**Listed records:**
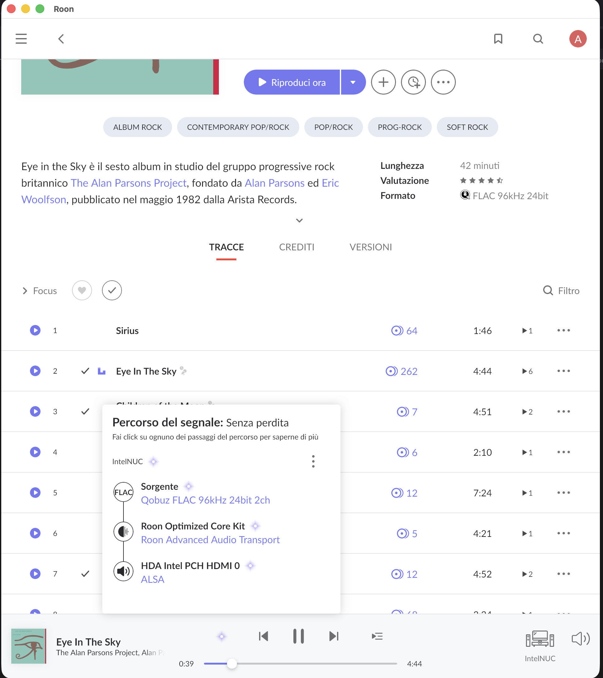Toggle the favorites heart filter
The image size is (603, 678).
82,291
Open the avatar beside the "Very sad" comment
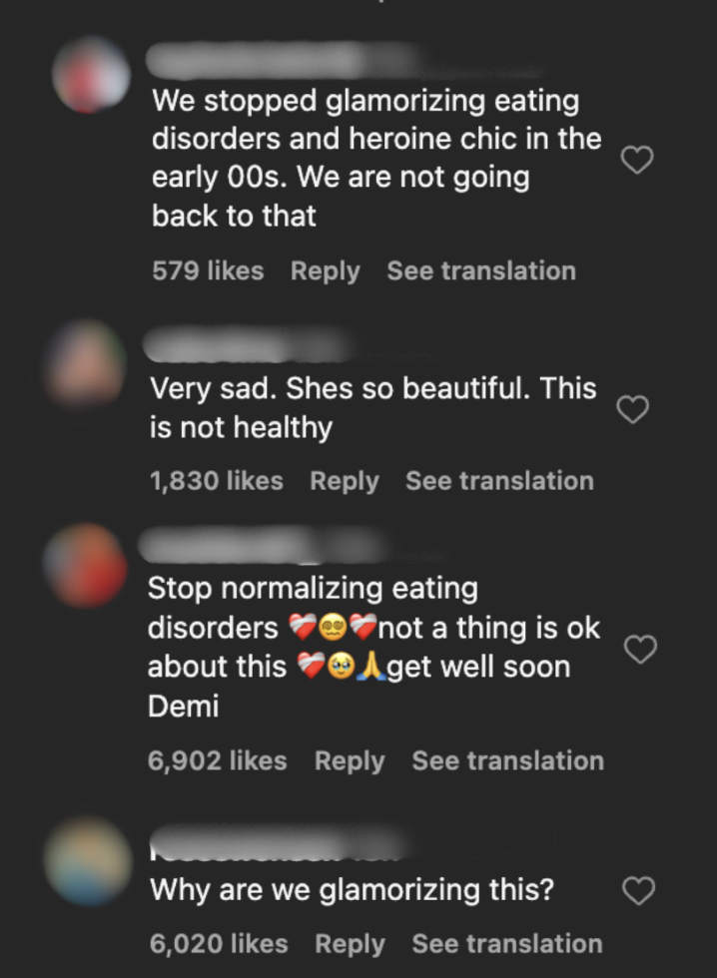Screen dimensions: 717x978 87,361
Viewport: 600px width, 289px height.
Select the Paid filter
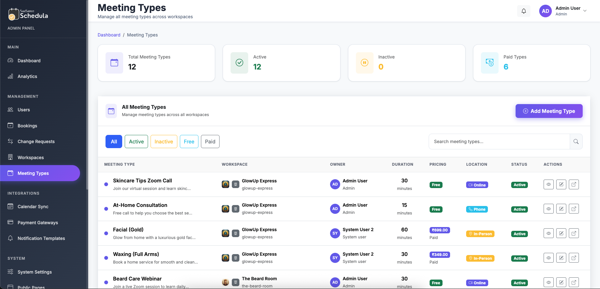click(x=210, y=142)
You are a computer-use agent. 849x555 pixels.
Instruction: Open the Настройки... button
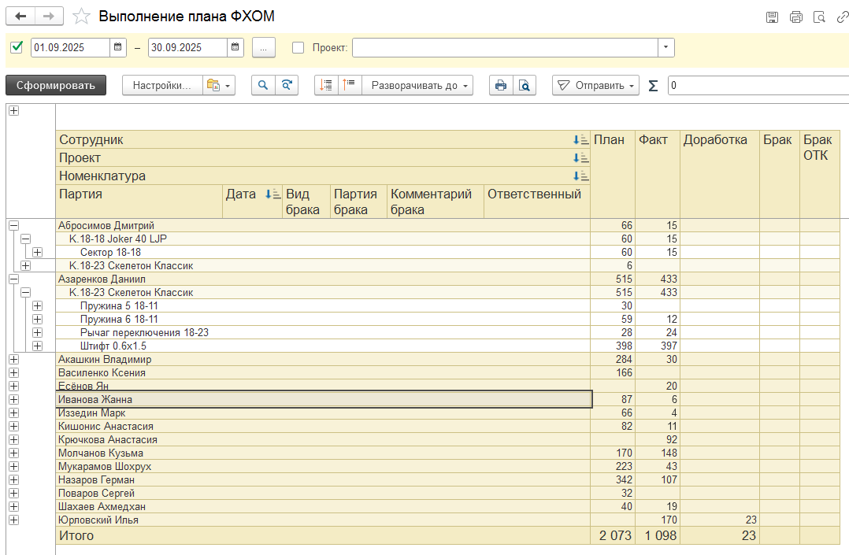161,86

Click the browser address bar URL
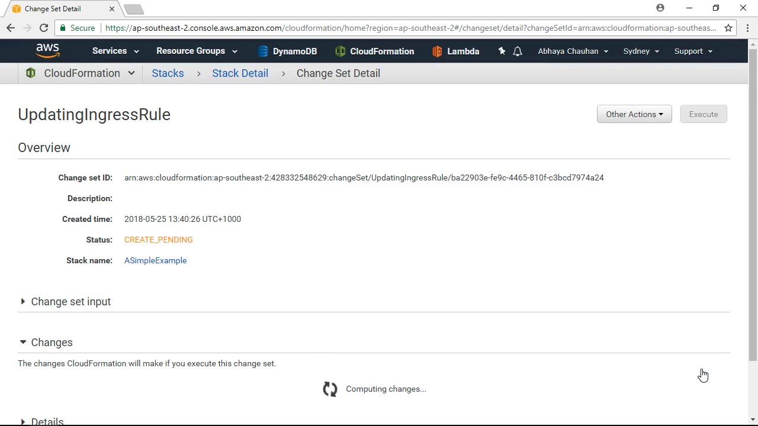pos(409,28)
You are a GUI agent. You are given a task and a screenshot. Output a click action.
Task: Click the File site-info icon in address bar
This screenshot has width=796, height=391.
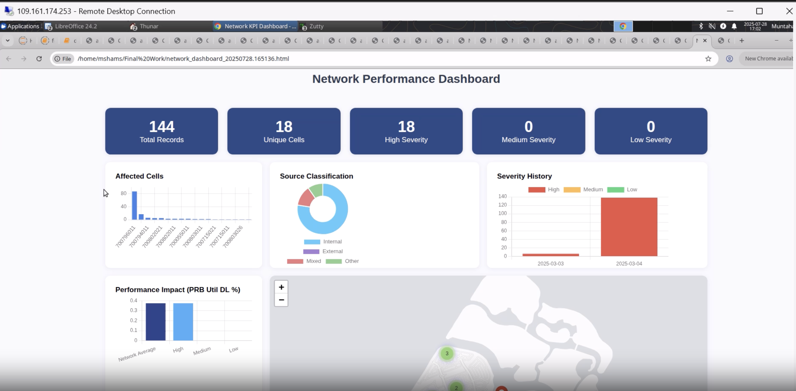tap(62, 58)
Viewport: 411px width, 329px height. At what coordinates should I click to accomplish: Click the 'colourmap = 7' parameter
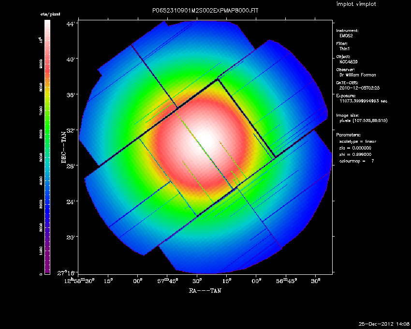coord(357,160)
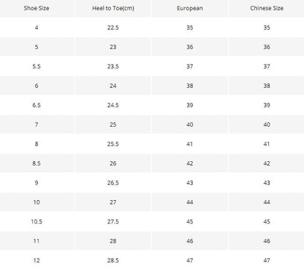Click European size 41 cell

[190, 144]
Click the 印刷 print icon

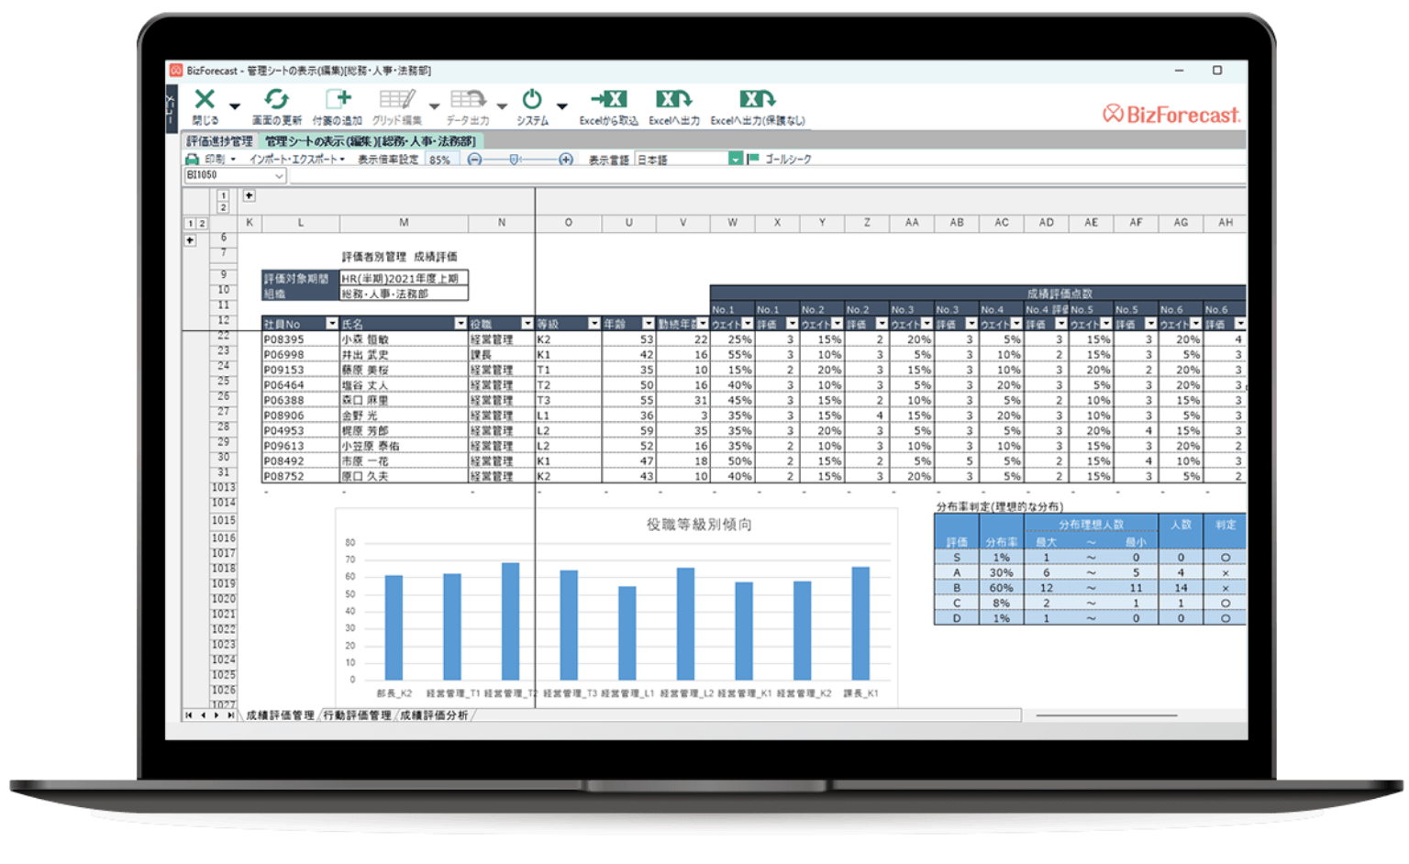(191, 159)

**What is being asked:**
Starting at the beginning of the entries and ending at the line that contains "tap(62, 58)", rewrite those lines with every "screenshot" switched to "screen capture" and nothing else changed. Omit the pictures from your output.

**Answer to the task:**
Toggle the favorites heart filter
The image size is (603, 678).
82,291
Open the avatar beside the "Very sad" comment
Screen dimensions: 717x978 87,361
Viewport: 600px width, 289px height.
Select the Paid filter
click(x=210, y=142)
You are a computer-use agent. 849x555 pixels.
Instruction: Open the Настройки... button
161,86

Click the browser address bar URL
pos(409,28)
You are a GUI agent. You are given a task and a screen capture. Output a click action.
Task: Click the File site-info icon in address bar
This screen capture has width=796, height=391.
tap(62, 58)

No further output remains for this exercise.